A1 Refereed original research article in a scientific journal
Warm acclimation and oxygen depletion induce species-specific responses in salmonids
Authors: Katja Anttila, Mario Lewis, Jenni M. Prokkola, Mirella Kanerva, Eila Seppänen, Irma Kolari, Mikko Nikinmaa
Publication year: 2015
Journal:Journal of Experimental Biology
Volume: 218
Issue: 10
First page : 1471
Last page: 1477
Number of pages: 7
ISSN: 0022-0949
DOI: https://doi.org/10.1242/jeb.119115
 Anthropogenic activities are greatly altering the habitats of animals,
 whereby fish are already encountering several stressors
 simultaneously. The purpose of the current study was to investigate
 the capacity of fish to respond to two different environmental stressors
 (high temperature and overnight hypoxia) separately and together.
 We found that acclimation to increased temperature (from 7.7±0.02°C
 to 14.9±0.05°C) and overnight hypoxia (daily changes from normoxia
 to 63–67% oxygen saturation), simulating climate change and
 eutrophication, had both antagonistic and synergistic effects on the
 capacity of fish to tolerate these stressors.

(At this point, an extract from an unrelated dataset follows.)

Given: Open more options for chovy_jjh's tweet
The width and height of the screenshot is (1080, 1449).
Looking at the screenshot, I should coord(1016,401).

The thermal tolerance of
 Arctic char (Salvelinus alpinus) and landlocked salmon (Salmo salar
 m. sebago) increased with warm acclimation by 1.3 and 2.2°C,
 respectively, but decreased when warm temperature was combined
 with overnight hypoxia (by 0.2 and 0.4°C, respectively). In contrast,
 the combination of the stressors more than doubled hypoxia tolerance
 in salmon and also increased hypoxia tolerance in char by 22%.
 Salmon had 1.2°C higher thermal tolerance than char, but char
 tolerated much lower oxygen levels than salmon at a given
 temperature. The changes in hypoxia tolerance were connected to
 the responses of the oxygen supply and delivery system. The relative
 ventricle mass was higher in cold- than in warm-acclimated salmon
 but the thickness of the compact layer of the ventricle increased with
 the combination of warm and hypoxia acclimation in both species.
 Char had also significantly larger hearts and thicker compact layers
 than salmon. The results illustrate that while fish can have protective
 responses when encountering a single environmental stressor, the
 combination of stressors can have unexpected species-specific
 effects that will influence their survival capacity.